Count the lines in the listing below that contain the string "Task". Give only the number.

━━━━━━━━━━━━━━━━

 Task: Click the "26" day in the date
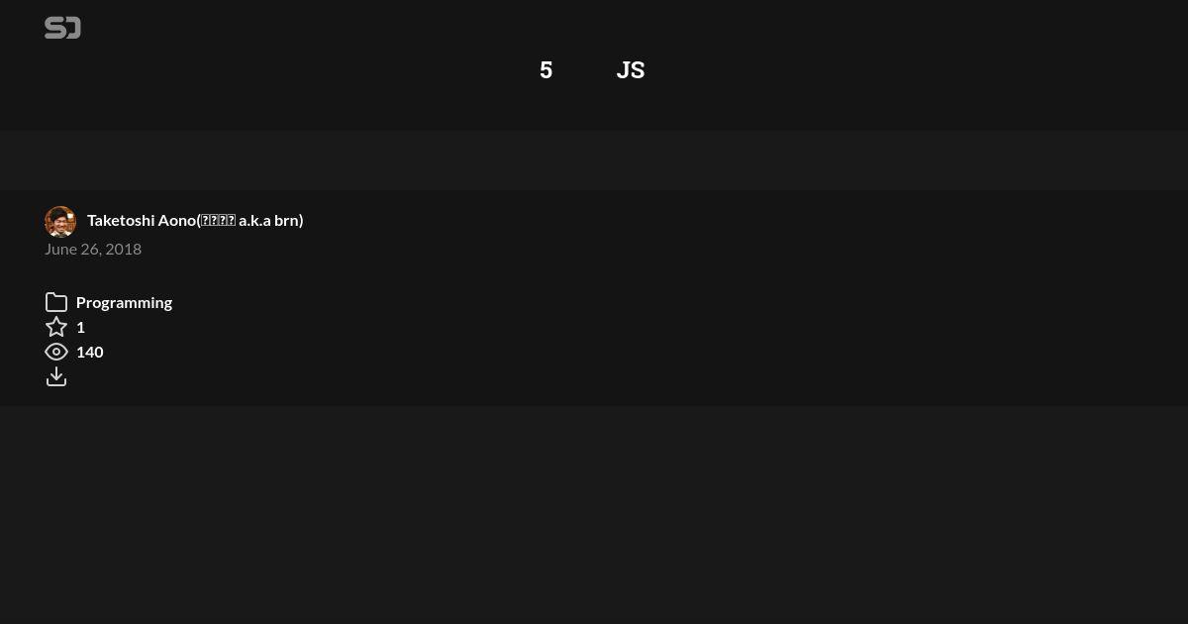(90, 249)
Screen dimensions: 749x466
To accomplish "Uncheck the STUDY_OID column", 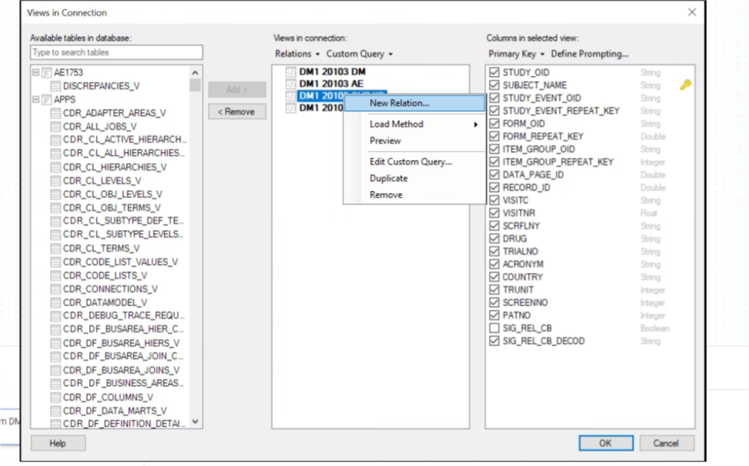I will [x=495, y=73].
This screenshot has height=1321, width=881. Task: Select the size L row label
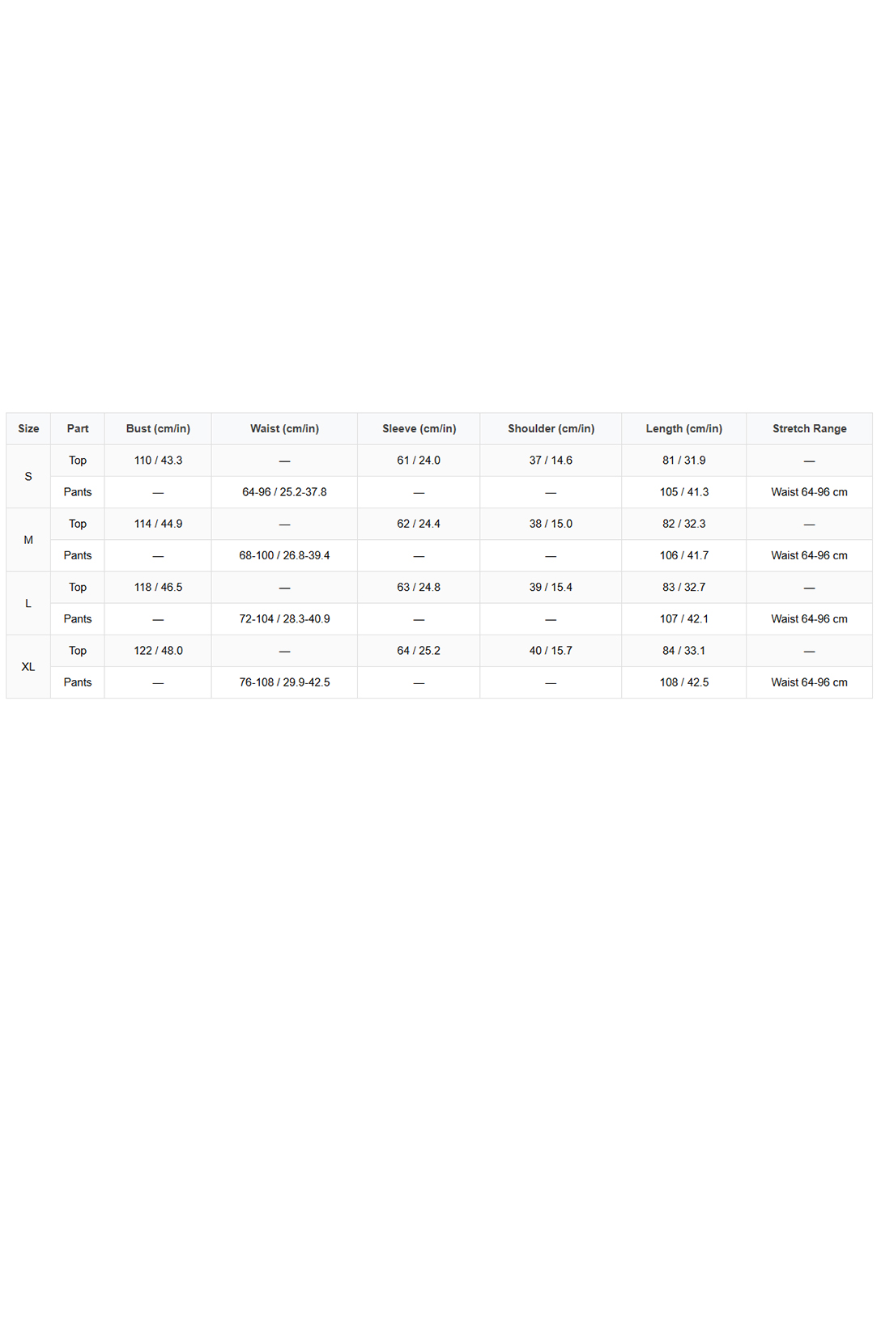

━━━━━━━━━━━━━━━━

OUTPUT >> 2